**WORK TO COMPLETE:** In your copy, leave out the pictures and output only the lines from the one holding "Given: Open Render Setup teapot icon" through the end of the data below, exactly.

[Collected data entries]
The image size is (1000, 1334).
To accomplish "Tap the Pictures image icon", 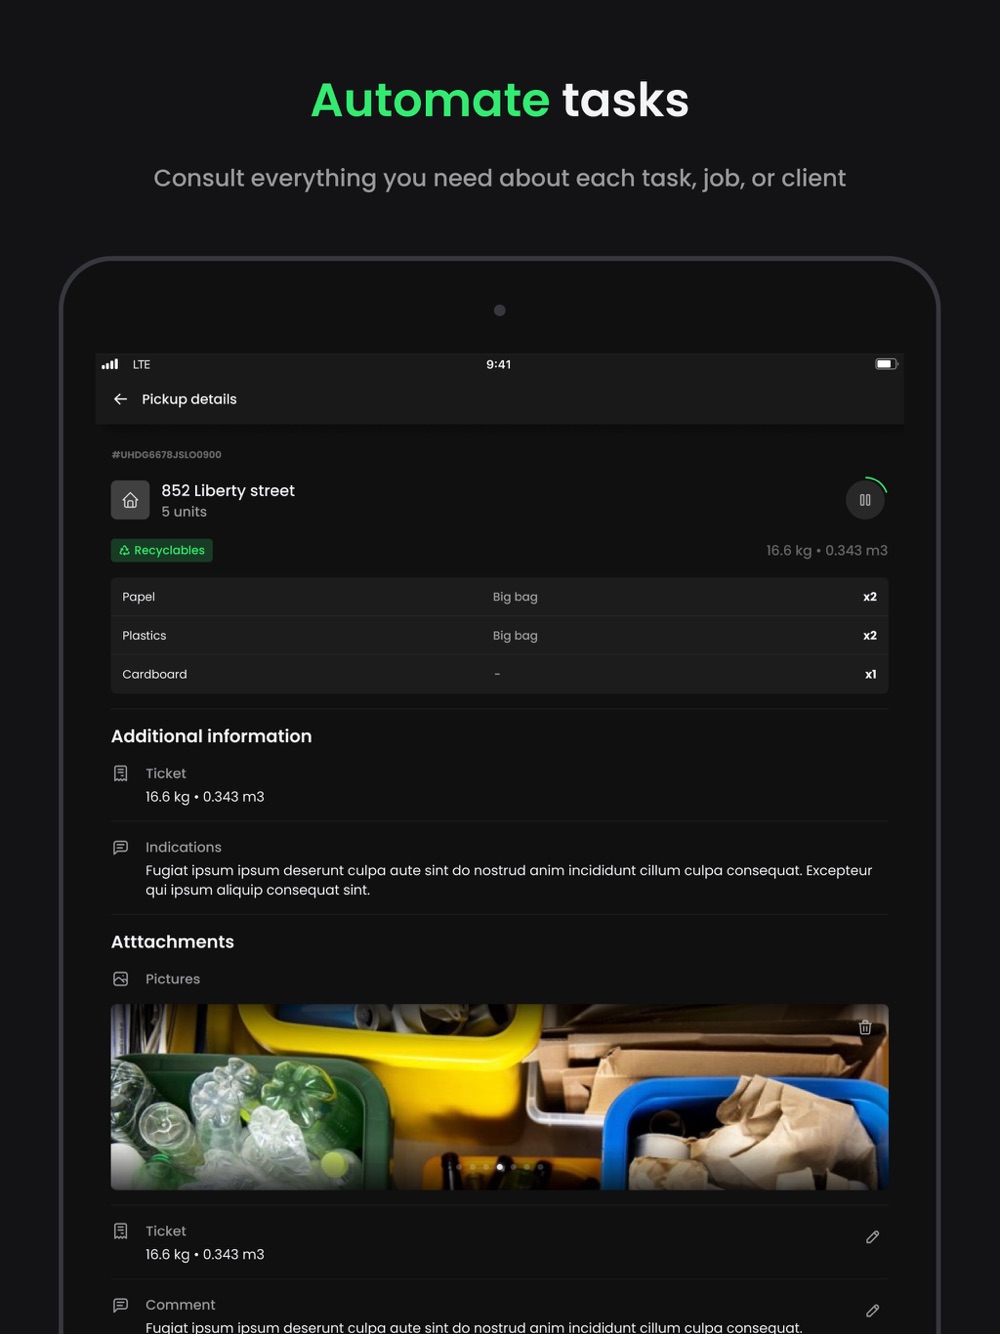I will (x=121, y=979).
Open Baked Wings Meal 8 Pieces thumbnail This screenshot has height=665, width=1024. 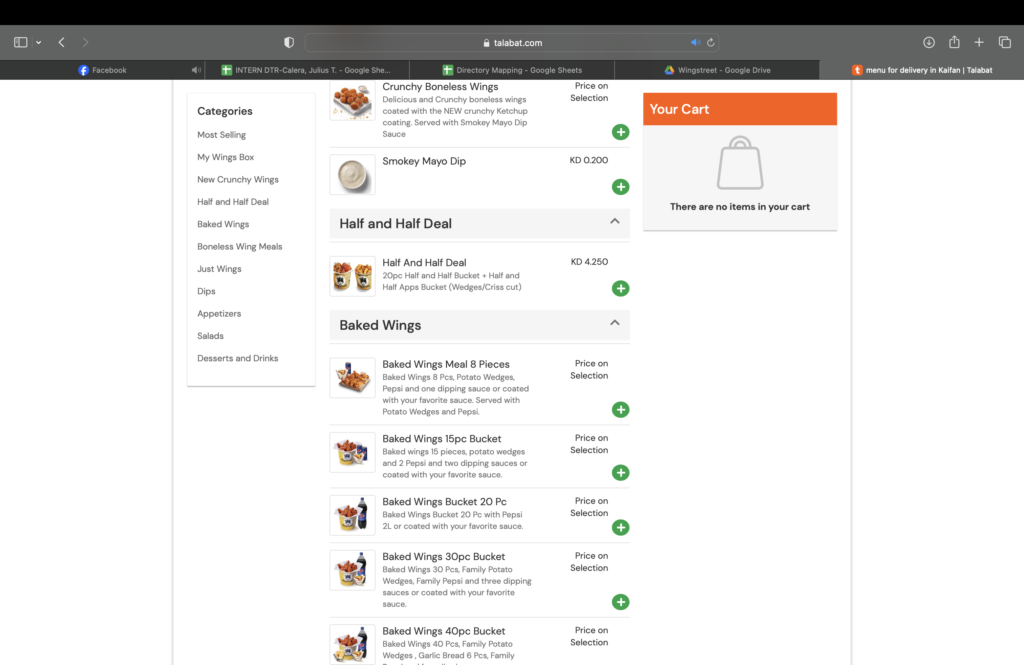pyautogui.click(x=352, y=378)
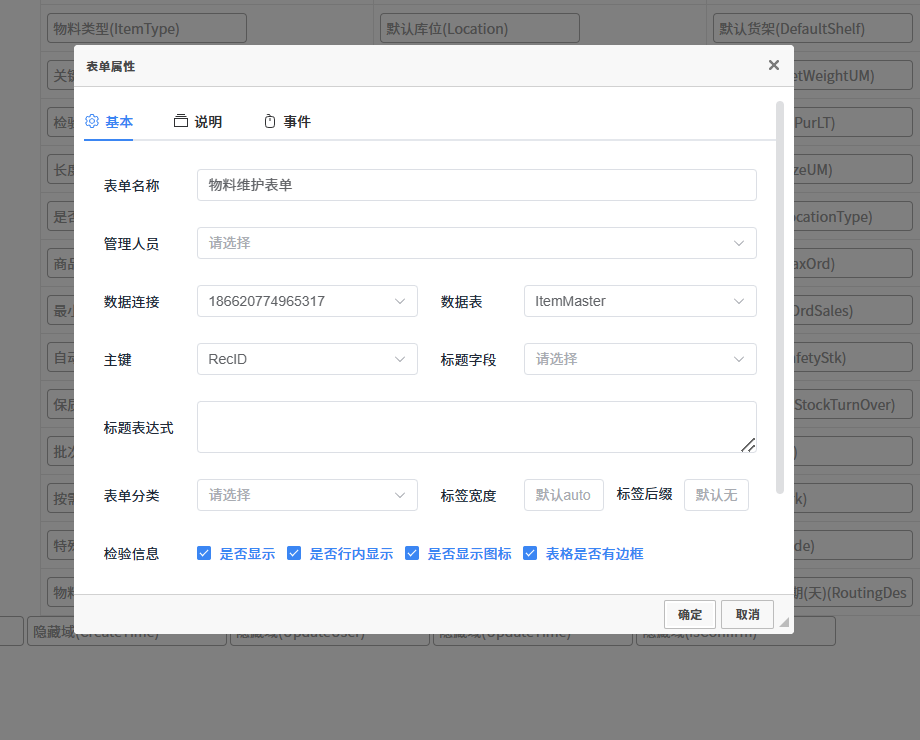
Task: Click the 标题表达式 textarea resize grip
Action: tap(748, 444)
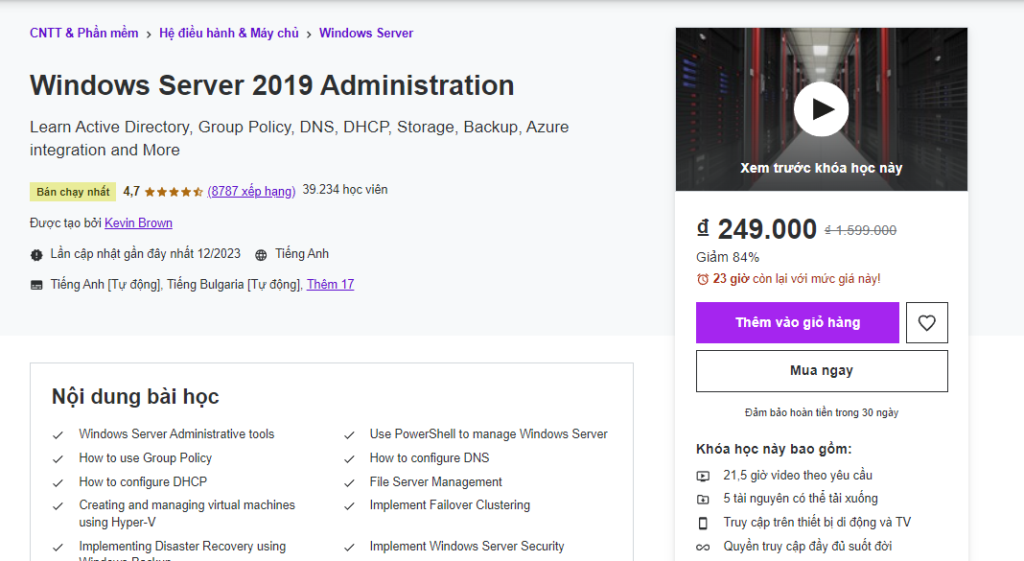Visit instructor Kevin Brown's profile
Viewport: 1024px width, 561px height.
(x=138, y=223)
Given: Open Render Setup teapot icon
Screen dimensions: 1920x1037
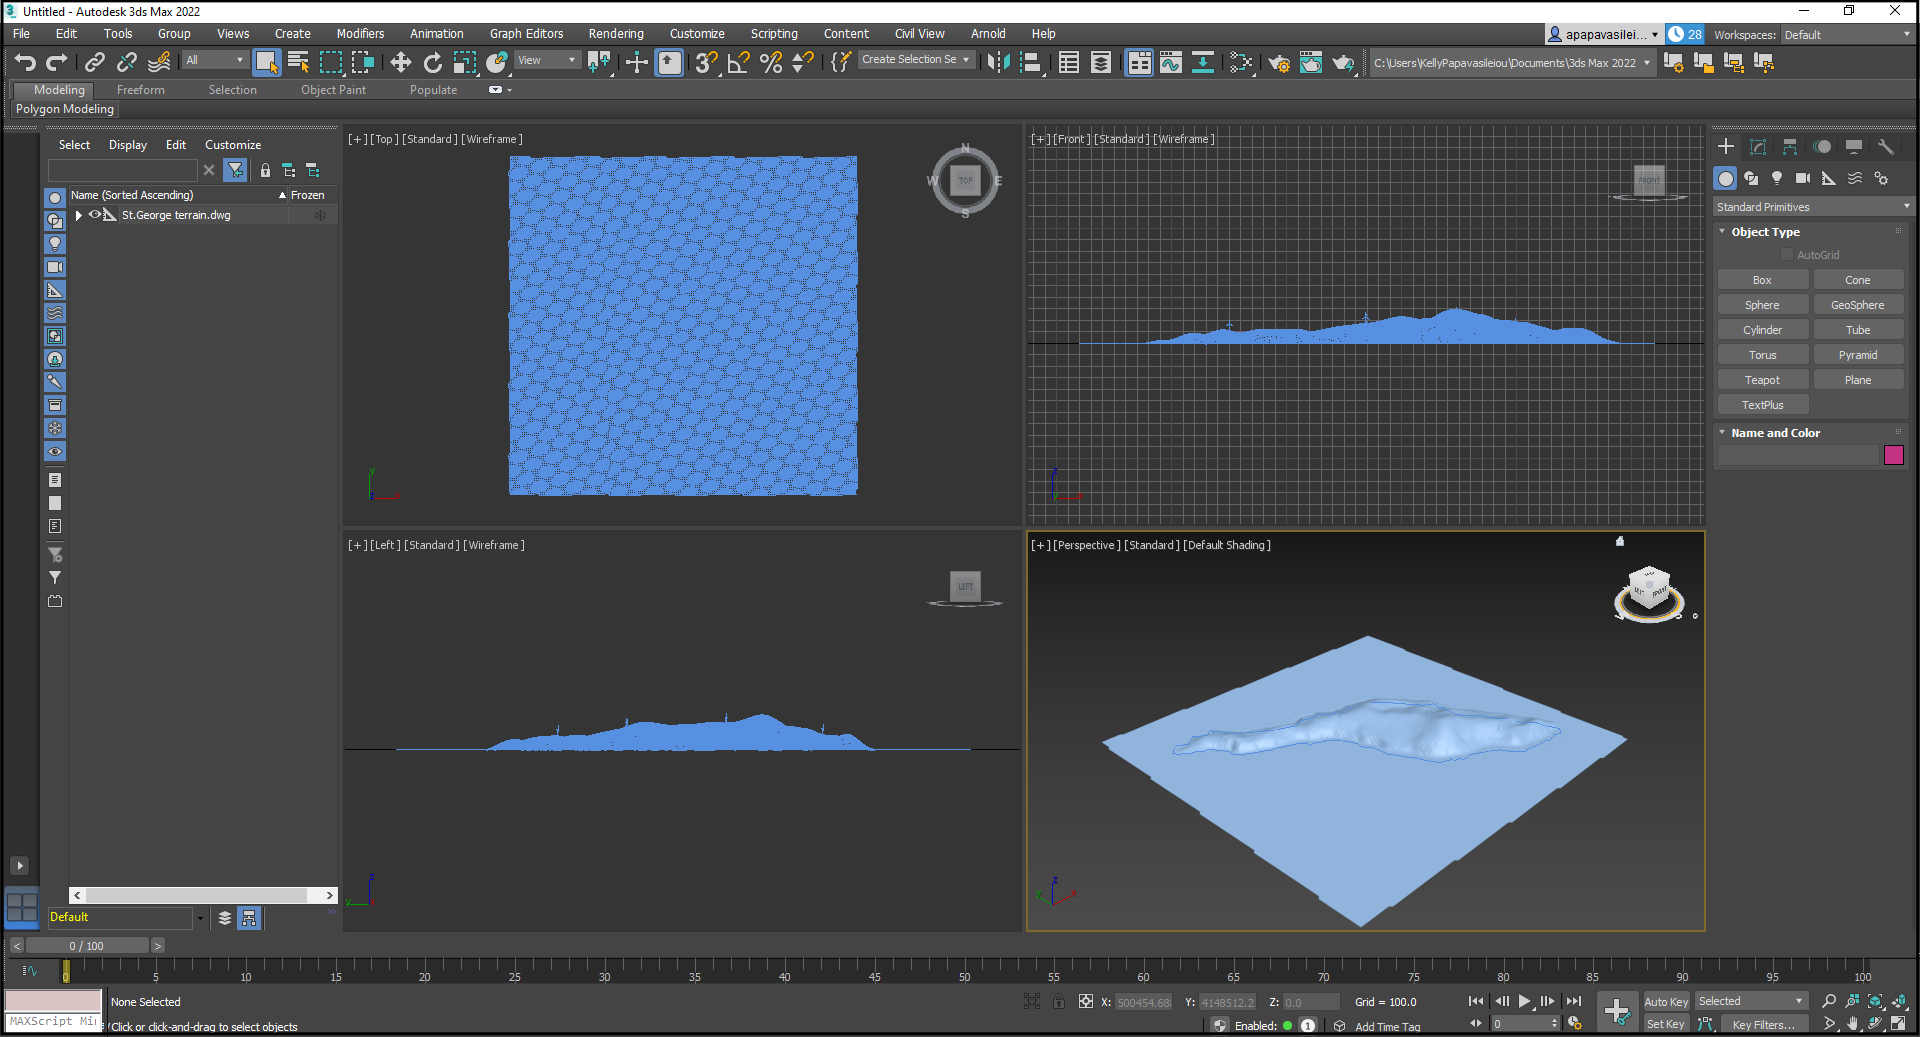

**SOLVED EXERCISE:**
Given: Open Render Setup teapot icon
Screen dimensions: 1920x1037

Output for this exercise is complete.